An often forgotten, but very important IRS form is the 8594. Both the seller and purchaser of a group of assets that makes up a trade or business must use Form 8594 to report such a sale if goodwill or going concern value attaches, or could attach, to such assets and if the purchaser's basis in the assets is determined only by the amount paid for the assets.

Form 8594 must also be filed if the purchaser or seller is amending an original or a previously filed supplemental Form 8594 because of an increase or decrease in the purchaser's cost of the assets or the amount realized by the seller.

Both the purchaser and seller must file Form 8594 and attach it to their income tax returns (Forms 1040, 1041, 1065, 1120, 1120-S, etc.) in the year of sale when there is a transfer of a group of assets that makes up a trade or business (defined below) and the purchaser's basis in such assets is determined wholly by the amount paid for the assets.

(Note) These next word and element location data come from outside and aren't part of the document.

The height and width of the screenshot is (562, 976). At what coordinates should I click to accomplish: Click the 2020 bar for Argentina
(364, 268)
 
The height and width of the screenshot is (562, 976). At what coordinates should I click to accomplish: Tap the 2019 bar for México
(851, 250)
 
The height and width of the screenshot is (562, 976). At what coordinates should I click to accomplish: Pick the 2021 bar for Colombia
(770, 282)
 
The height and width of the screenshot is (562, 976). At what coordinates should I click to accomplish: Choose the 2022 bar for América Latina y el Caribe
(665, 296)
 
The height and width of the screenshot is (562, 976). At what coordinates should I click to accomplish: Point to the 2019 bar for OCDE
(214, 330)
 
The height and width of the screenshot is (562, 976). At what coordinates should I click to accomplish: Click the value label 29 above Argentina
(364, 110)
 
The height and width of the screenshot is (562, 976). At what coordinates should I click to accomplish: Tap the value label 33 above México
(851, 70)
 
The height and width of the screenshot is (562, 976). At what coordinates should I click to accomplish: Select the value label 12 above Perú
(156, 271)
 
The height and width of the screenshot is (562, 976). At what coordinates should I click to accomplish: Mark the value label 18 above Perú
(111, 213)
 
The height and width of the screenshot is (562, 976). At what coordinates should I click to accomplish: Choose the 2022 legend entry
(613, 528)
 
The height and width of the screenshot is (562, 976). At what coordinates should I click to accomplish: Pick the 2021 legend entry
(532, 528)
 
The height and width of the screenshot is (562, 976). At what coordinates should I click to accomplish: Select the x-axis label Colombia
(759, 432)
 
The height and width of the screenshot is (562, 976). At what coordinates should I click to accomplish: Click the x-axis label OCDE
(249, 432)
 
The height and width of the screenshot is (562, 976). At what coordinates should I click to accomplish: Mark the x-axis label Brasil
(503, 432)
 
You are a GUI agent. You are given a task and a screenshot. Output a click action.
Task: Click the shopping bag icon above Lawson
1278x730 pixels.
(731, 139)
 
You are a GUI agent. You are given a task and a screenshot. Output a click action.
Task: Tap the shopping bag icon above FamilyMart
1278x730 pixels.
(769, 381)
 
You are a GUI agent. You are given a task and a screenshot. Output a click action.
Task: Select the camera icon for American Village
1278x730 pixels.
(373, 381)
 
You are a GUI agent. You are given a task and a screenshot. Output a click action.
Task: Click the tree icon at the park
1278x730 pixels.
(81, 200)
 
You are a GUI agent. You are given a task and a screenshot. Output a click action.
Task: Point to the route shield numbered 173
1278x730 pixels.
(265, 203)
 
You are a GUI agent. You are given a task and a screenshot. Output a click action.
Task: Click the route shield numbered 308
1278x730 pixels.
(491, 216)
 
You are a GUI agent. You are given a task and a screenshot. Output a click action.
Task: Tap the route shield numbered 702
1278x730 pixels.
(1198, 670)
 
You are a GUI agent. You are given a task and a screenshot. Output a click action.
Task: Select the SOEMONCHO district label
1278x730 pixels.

This applies whether the group of assets constitutes a trade or business in the hands of the seller, the purchaser, or both.

If the Form 8594 is not filed with a tax return by the due date of the return and reasonable cause cannot be shown, a penalty under Sec 6721, may be imposed. The 2022 Sec 6721 penalty is $290, reduced to $50 if corrected within 30 days and $100 if corrected by August 1st.

The form allocates the businesses sales price among several categories based upon the sales agreement or if no sales agreement then by the “residual method”.

The residual method requires that all assets of an acquired business be divided into seven classes:

  • Class I: Cash and cash equivalents.
  • Class II: Certificates of deposit, U.S. government securities, readily marketable securities, foreign currency.
  • Class III: Assets the taxpayer marks to market at least annually for tax purposes, including accounts receivable.
  • Class IV: Stock in trade or other property that would be included in inventory if on hand at the close of the tax year, property held primarily for sale to customers.
  • Class V: All assets other than Class I, II, III, IV, VI and VII assets (generally including furniture and fixtures, buildings, land, vehicles, and equipment, which constitute all or part of a trade or business).
  • Class VI: Code Sec. 197 intangibles, except goodwill and going concern value.
  • Class VII: Assets in the nature of goodwill and going concern value.

The purchase price (reduced by Class I amounts) is allocated successively to the assets in Classes II through VI based on their fair market value. The excess (residual) of the purchase price over the values of Class I through VI assets is goodwill and going concern value.